■ EXERCISE ■
Without the pictures, print the lines from the one holding "Task: Click the Spares section heading" through the last line below, both included, exactly as they stand.

■ DATASET ■
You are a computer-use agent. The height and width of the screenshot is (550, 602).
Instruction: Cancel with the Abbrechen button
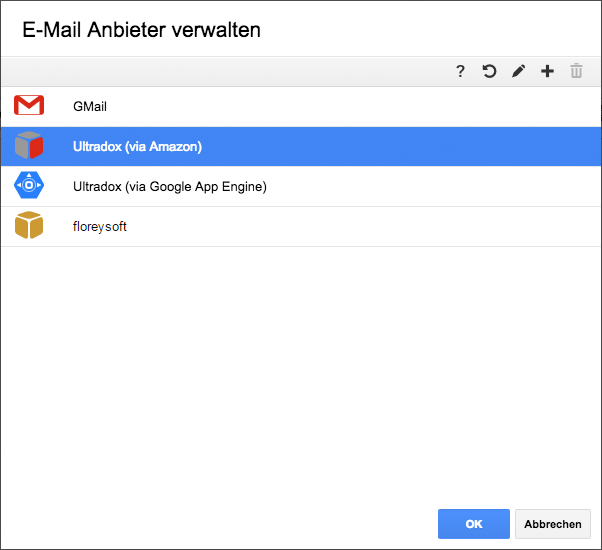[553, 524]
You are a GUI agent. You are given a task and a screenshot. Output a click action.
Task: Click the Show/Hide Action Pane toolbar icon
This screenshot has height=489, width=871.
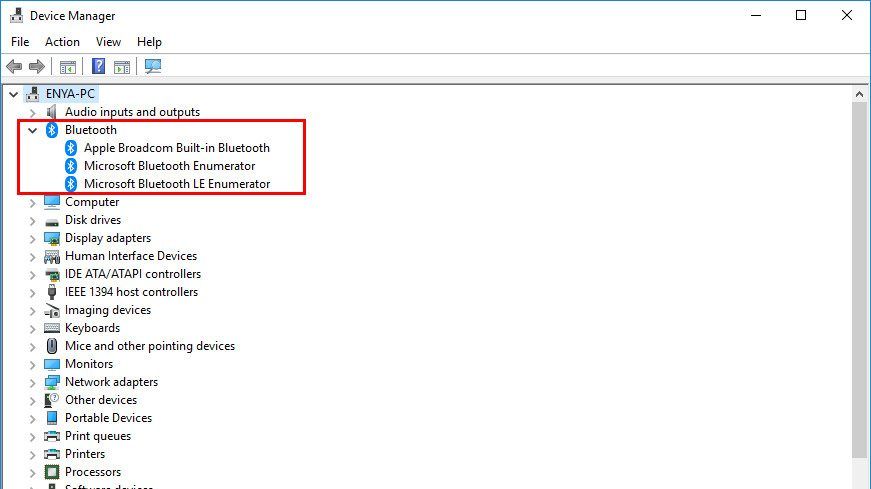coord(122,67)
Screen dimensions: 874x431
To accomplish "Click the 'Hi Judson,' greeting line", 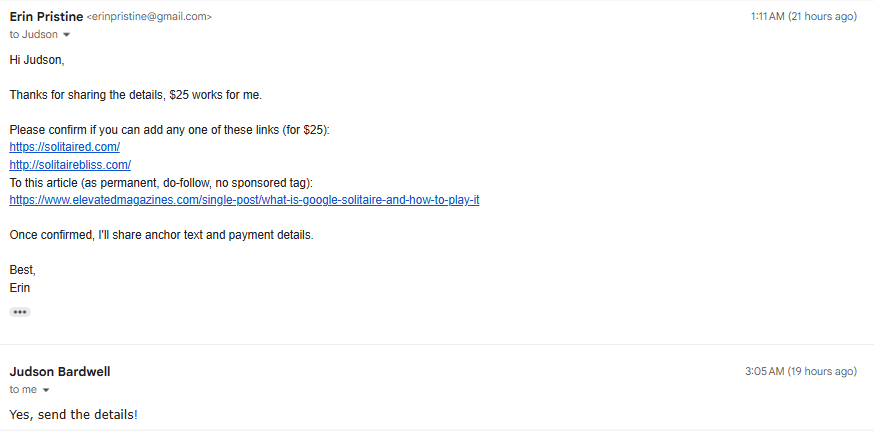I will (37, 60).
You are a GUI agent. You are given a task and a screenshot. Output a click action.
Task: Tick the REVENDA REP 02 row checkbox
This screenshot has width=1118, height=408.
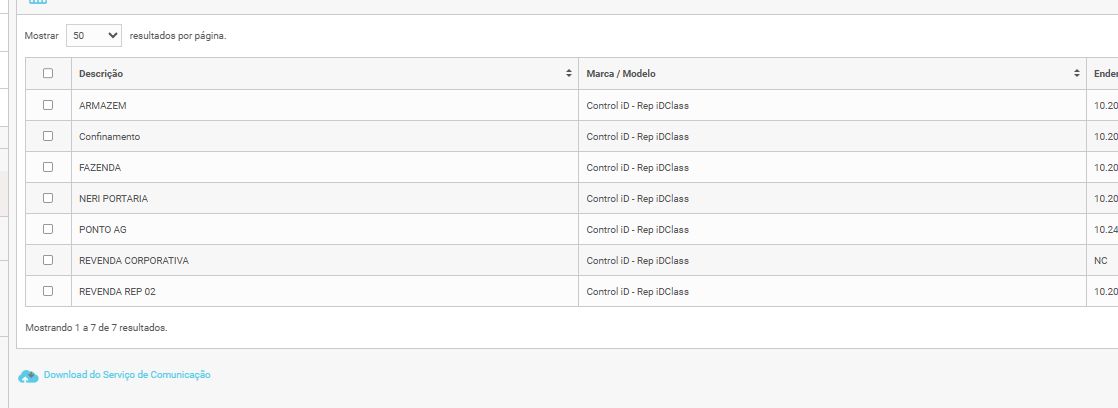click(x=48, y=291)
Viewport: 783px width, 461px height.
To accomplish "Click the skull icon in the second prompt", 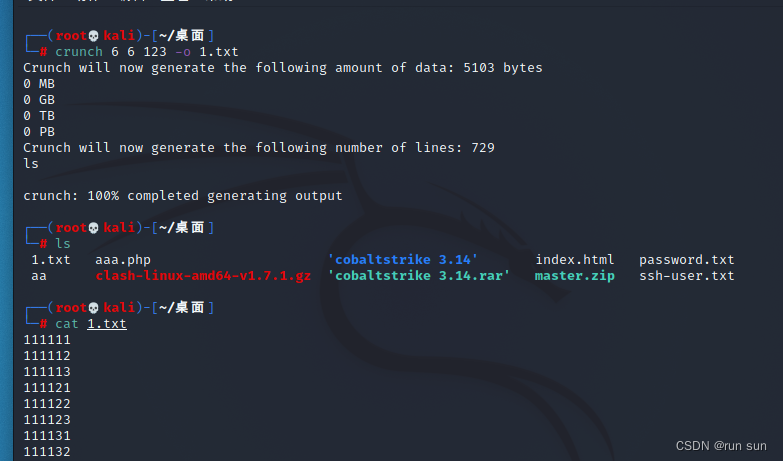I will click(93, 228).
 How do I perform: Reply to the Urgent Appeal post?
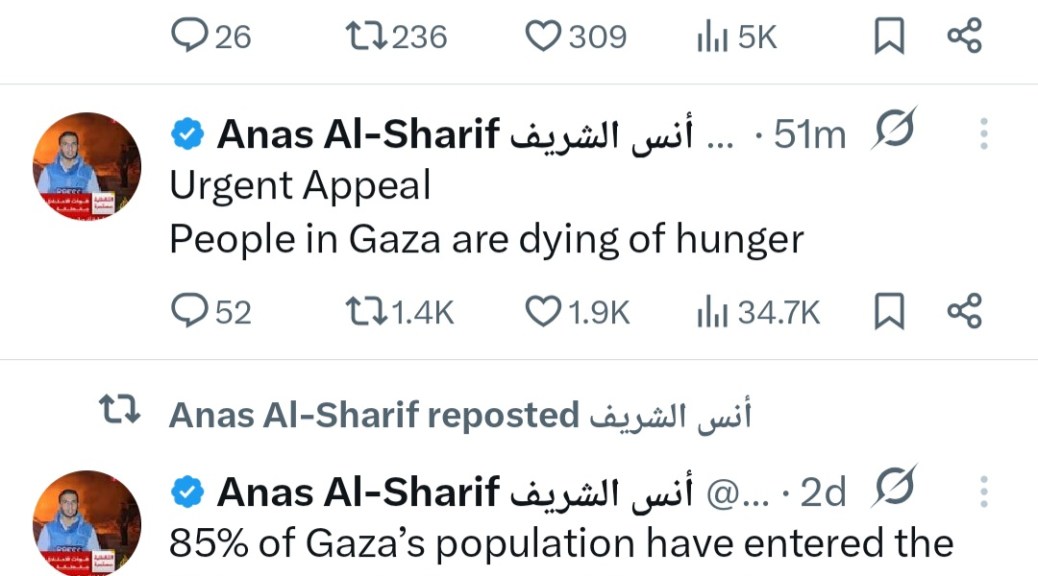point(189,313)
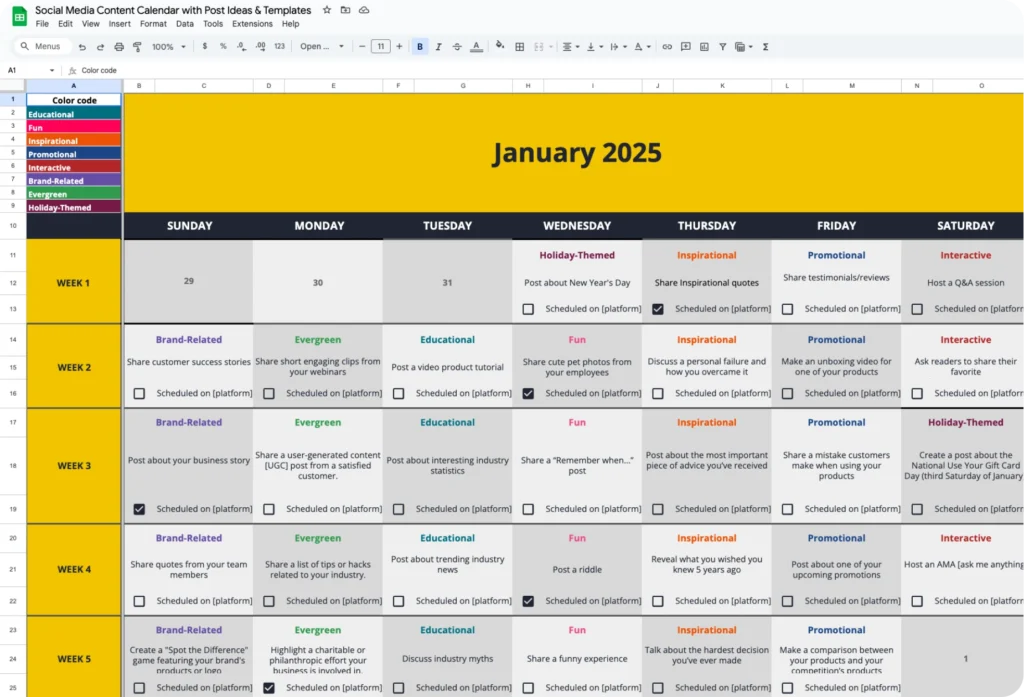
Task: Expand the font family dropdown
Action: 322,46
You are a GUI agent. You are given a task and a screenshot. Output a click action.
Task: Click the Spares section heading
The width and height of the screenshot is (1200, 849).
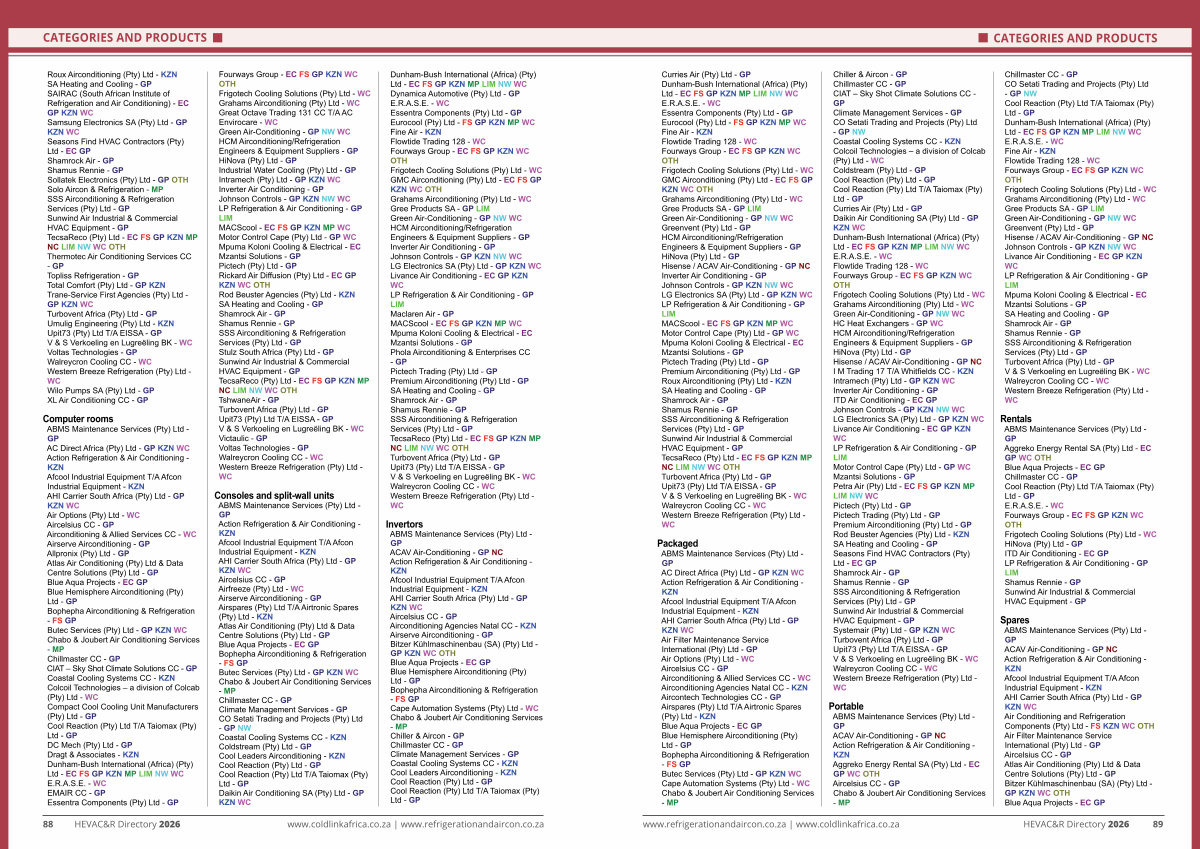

■ EXERCISE ANSWER ■
Task: Click the Spares section heading
The width and height of the screenshot is (1200, 849).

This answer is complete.